=== Given data ===
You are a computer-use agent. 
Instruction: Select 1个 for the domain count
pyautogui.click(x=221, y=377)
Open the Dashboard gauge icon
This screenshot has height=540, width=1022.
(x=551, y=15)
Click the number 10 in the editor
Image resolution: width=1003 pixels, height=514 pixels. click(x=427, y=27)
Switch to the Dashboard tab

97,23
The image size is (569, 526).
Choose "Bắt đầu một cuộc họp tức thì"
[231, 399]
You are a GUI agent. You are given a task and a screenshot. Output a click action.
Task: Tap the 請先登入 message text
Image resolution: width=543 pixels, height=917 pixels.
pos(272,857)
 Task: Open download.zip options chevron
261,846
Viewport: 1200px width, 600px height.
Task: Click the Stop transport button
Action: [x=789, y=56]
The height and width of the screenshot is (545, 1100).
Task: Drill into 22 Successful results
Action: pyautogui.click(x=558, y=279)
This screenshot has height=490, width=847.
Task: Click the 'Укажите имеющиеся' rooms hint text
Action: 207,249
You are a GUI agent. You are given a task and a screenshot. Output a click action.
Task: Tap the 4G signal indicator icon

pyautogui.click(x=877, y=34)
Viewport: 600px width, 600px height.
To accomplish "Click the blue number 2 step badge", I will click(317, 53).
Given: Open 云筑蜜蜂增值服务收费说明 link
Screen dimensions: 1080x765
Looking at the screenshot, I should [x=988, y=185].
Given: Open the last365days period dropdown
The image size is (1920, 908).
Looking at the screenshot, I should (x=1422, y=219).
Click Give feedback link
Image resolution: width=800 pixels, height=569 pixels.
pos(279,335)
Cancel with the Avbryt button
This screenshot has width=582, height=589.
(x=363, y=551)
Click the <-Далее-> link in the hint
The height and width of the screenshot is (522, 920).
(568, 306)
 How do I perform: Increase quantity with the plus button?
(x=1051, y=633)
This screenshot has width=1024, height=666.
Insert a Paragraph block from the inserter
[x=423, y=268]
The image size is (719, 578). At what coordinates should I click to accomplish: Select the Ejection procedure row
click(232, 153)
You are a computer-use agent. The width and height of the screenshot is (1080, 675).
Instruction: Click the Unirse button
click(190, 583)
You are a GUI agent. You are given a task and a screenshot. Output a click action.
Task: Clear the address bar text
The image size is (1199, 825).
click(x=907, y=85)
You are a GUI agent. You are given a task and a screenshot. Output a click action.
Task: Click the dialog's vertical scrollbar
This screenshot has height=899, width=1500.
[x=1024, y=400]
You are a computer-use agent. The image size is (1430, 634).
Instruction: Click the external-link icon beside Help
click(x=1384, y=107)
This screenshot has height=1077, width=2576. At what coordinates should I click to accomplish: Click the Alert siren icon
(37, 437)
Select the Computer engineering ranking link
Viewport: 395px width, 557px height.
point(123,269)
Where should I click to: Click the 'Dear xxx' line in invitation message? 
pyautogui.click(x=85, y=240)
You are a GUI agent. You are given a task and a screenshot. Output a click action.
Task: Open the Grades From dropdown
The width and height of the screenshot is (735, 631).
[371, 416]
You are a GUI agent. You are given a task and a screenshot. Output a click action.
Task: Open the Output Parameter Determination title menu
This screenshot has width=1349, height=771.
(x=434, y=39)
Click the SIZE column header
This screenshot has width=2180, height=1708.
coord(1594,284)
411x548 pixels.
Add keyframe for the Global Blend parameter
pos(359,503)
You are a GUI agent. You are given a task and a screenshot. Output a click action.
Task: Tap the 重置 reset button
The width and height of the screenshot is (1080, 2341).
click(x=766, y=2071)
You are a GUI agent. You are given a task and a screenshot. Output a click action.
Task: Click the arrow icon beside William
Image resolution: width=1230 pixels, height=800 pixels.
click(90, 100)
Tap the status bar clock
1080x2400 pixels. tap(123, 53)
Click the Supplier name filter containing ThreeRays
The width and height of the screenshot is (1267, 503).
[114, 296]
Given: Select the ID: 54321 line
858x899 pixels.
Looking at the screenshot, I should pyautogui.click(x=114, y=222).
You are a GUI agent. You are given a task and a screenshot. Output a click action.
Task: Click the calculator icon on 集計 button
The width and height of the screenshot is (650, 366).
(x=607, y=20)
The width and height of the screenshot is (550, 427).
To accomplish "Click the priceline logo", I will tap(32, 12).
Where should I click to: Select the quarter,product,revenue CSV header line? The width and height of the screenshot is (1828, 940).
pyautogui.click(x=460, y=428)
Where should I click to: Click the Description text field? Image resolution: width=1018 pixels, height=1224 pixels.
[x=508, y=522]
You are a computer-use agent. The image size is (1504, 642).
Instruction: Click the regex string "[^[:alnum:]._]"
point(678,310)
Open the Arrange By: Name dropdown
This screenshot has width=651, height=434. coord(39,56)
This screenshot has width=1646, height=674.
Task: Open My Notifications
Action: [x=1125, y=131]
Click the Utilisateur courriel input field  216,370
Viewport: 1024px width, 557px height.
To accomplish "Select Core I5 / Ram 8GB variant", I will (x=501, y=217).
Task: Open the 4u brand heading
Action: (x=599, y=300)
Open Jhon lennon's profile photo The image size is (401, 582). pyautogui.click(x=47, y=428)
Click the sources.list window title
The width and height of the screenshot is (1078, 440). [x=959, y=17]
===
Your objective:
Above are records; repeat only the lines starting at the line with "Task: Tap the 4G signal indicator icon" and ending at the line with "Given: Open the last365days period dropdown", exactly as they appear, both included.

Exercise output:
Task: Tap the 4G signal indicator icon

pyautogui.click(x=877, y=34)
Viewport: 600px width, 600px height.
To accomplish "Click the blue number 2 step badge", I will click(317, 53).
Given: Open 云筑蜜蜂增值服务收费说明 link
Screen dimensions: 1080x765
Looking at the screenshot, I should [x=988, y=185].
Given: Open the last365days period dropdown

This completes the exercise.